Hence it was by accident in a Berlin laboratory (then a center for alchemy) in 1704 that changed the course of art forever. Two German alchemists, Jacob Diesbach and Johann Konrad Dippel chemists rushed to create a batch of cochineal red (made from bugs) accidentally used potash contaminated by (the iron in) animal blood that turned the concoction a deep blue – henceforth known as Prussian blue or Berliner Blau, due to its geographic origins and because the Prussian army dyed its soldiers’ jackets with the colour. This new blue pigment was not only affordable but also stable (colourfast) and became an instant sensation. Previously using fast fading vegetable dyes or indigo for blue, Japanese artists found the new pigment revolutionary. Japanese woodblock artist Katsushika Hokusai used it to create his iconic The Great Wave off Kanagawa, as well as other prints in his Thirty-six Views of Mount Fuji series, in 1830, used the new Prussian blue, in combination with the traditional indigo, to great effect.

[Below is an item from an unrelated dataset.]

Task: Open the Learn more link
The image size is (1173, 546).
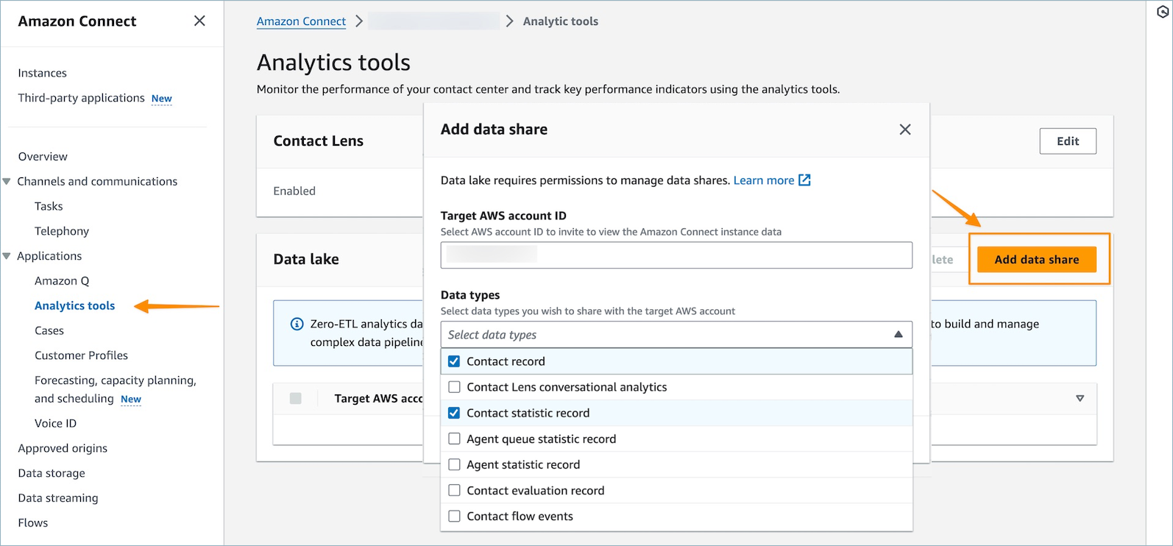Action: click(x=763, y=180)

Many artists turned to Prussian blue to convey deeper emotions including Pablo Picasso whose work between 1901 and 1904 called his “Blue Period“ that Christie’s Impressionist and Modern Art specialist Allegra Bettini adds ‘cast[s] a melancholy shade on his works.’ Prussian Blue revolutionized an art industry starved of a stable blue pigment to rival the prohibitively expensive ultramarine. The world’s first synthetic pigment was thus born. The exhibition features works across a range of media, including, painting, sculpture, video, and installation art. For example, the Cyanotypes experiments Interplay #139 by Parul Gupta, or Sea-wind of the Night 1 a painting by Anju Dodiya on fabric which draws on the Japanese woodblock artist Katsushika Hokusai’s iconic The Great Wave off Kanagawa or the majestic painting by N S Harsha, Andhar Bahaar of an astronaut looming in deep space or Mithu Sen’s Tritanopia (blindness of Blue) that contains no blue to name a few, allow us to contemplate a deeper understanding of colour and its significance.